A sovereign, secular Iran led by someone with the credibility of Reza Pahlavi, someone with a legacy of making Iran strong, independent, and stable, doesn’t serve global interests. It threatens them. No more proxy wars. No more excuses for foreign military presence. No more sanctions to manipulate. Even the Islamic Republic is more useful than a restored, confident Iran, because chaos creates leverage. But a leader who can unite the people and rebuild the nation without selling it off to foreign bidders? That’s bad business.
That’s why no one is coming to help. Not the U.S., not Europe, not the media, not the UN. They’re not waiting to see if this revolution wins. They’re waiting to see if it can be hijacked like 1979.

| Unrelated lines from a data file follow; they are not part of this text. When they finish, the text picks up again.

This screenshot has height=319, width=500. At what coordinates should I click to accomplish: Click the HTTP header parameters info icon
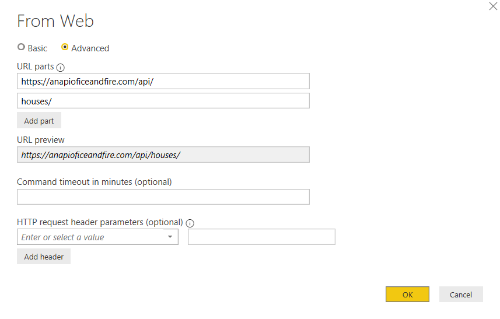tap(190, 223)
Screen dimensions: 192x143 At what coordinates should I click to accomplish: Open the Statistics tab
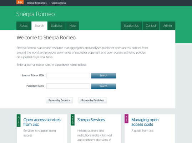57,26
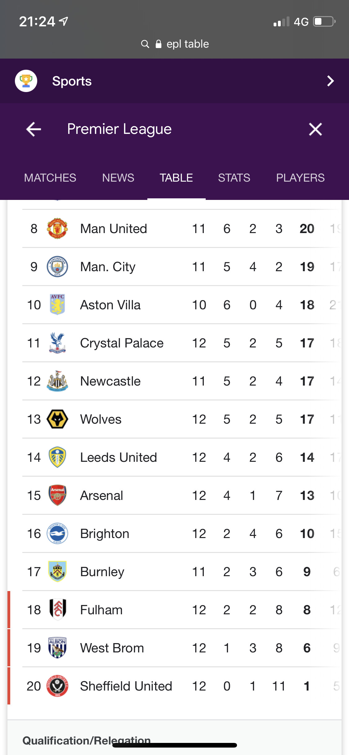Open Crystal Palace team row
This screenshot has width=349, height=755.
122,343
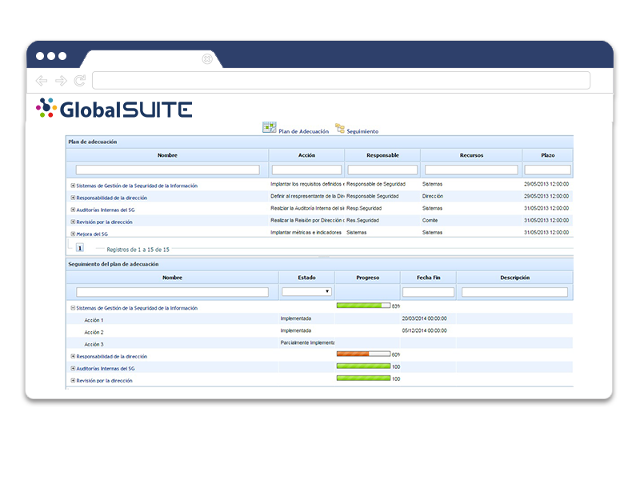The width and height of the screenshot is (640, 480).
Task: Switch to the Seguimiento view
Action: (x=362, y=130)
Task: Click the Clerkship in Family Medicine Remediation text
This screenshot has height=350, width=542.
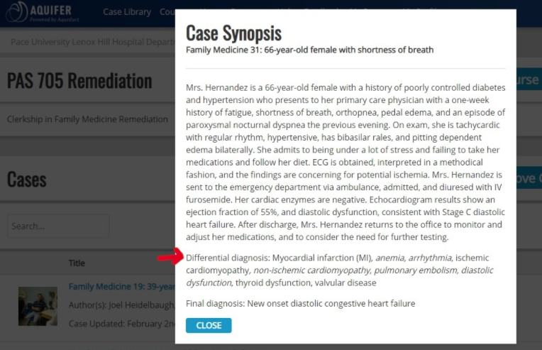Action: coord(87,119)
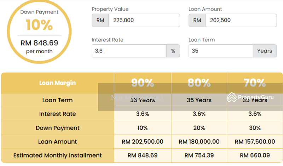Image resolution: width=283 pixels, height=166 pixels.
Task: Click the Loan Term input field
Action: click(221, 51)
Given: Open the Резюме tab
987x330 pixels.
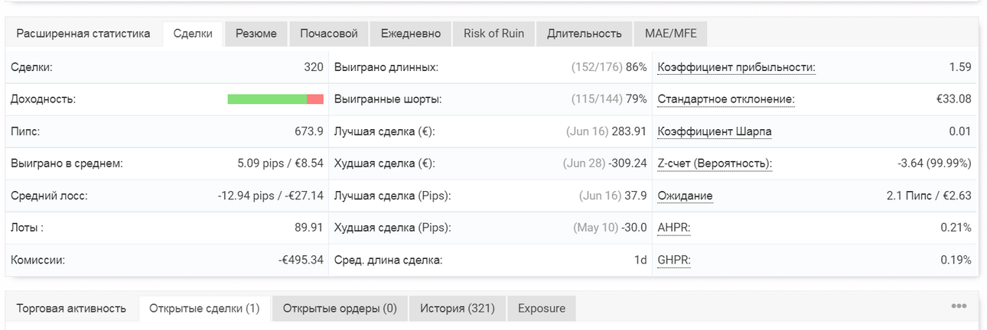Looking at the screenshot, I should click(256, 34).
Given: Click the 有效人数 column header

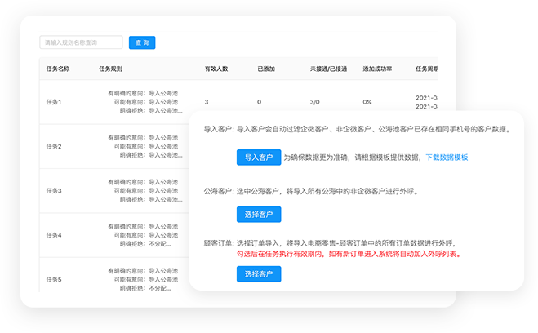Looking at the screenshot, I should pos(216,69).
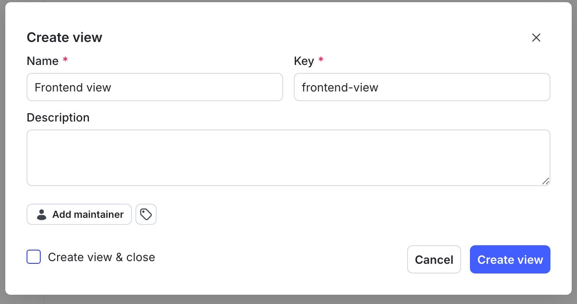The height and width of the screenshot is (304, 577).
Task: Select the text Frontend view in Name
Action: point(73,87)
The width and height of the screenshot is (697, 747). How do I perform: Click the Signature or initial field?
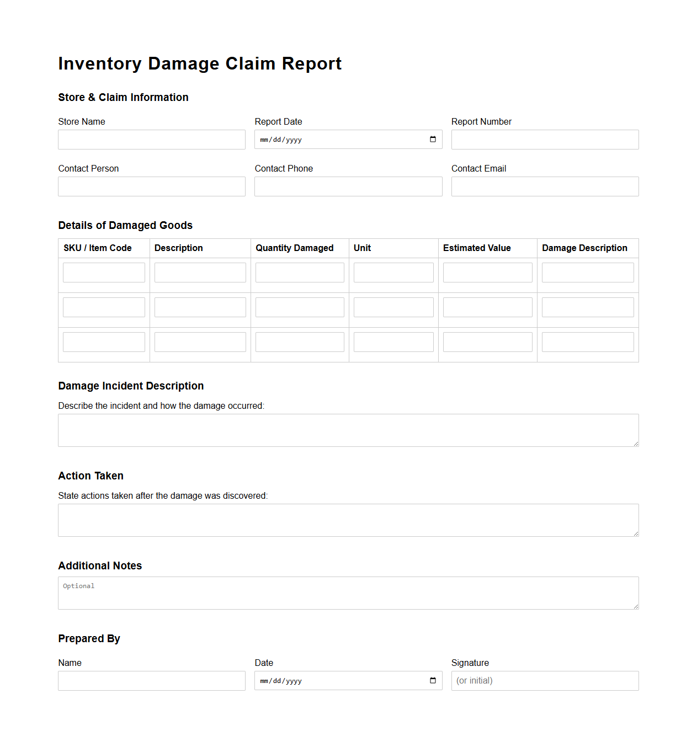[x=545, y=681]
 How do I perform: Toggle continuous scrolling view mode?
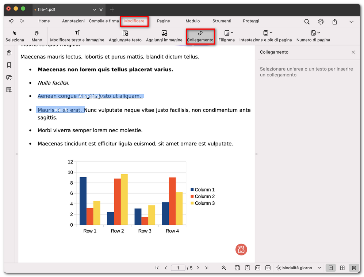(353, 268)
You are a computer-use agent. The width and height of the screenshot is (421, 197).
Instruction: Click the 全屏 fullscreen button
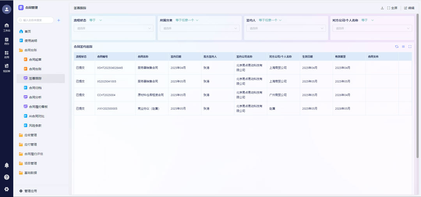click(392, 8)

This is not an analysis based on studies or research. This is the lived experience and full-time dedication of someone whose entire adult life has been shaped by this fight. As an Iranian-American, a former child bride, and someone who has seen the inside of this regime’s prison, both physically and psychologically, I have also spent the last 24 years witnessing how Western powers operate from the other side. I have exposed the Red-Green Axis and Islamist supremacy in every corner of the world for over a decade, and knowing where we are today, there are only three ways this ends:
First:
Iranians take the country back themselves. Trained, prepared citizens, already in place, move at the right time. The regime collapses from inside. This is the outcome they all fear most because a free Iran owes them nothing. But even in this scenario, real allies could make the difference between a bloodbath and a breakthrough. Mossad has operated inside Iran before. The United States has the ability to take out critical regime infrastructure without putting boots on the ground. If America still claims to be a friend of the Iranian people and has any interest in correcting the disaster Jimmy Carter helped create, this is the moment to prove it.
Second:
The revolution is hijacked. Foreign actors step in, remove the regime, and install a transition government that keeps them in charge. The slogans change. The faces change. But the outcome is the same. It becomes another failed color revolution added to the list. And once again, the Iranian people will have to fight their way out, just like the Afghans and Iraqis were forced to do after the headlines moved on.
Third:
Khamenei hands power to the IRGC, just as he did during the 12-Day War with Israel. He retreats to his bunker and authorizes a military crackdown while keeping the regime intact. The Islamic Republic survives through force, and this battle continues for Iranians with even fewer tools and even higher stakes.
All eyes are on Iran, and history is taking note. This is the moment for freedom lovers who talk the talk to start walking the walk.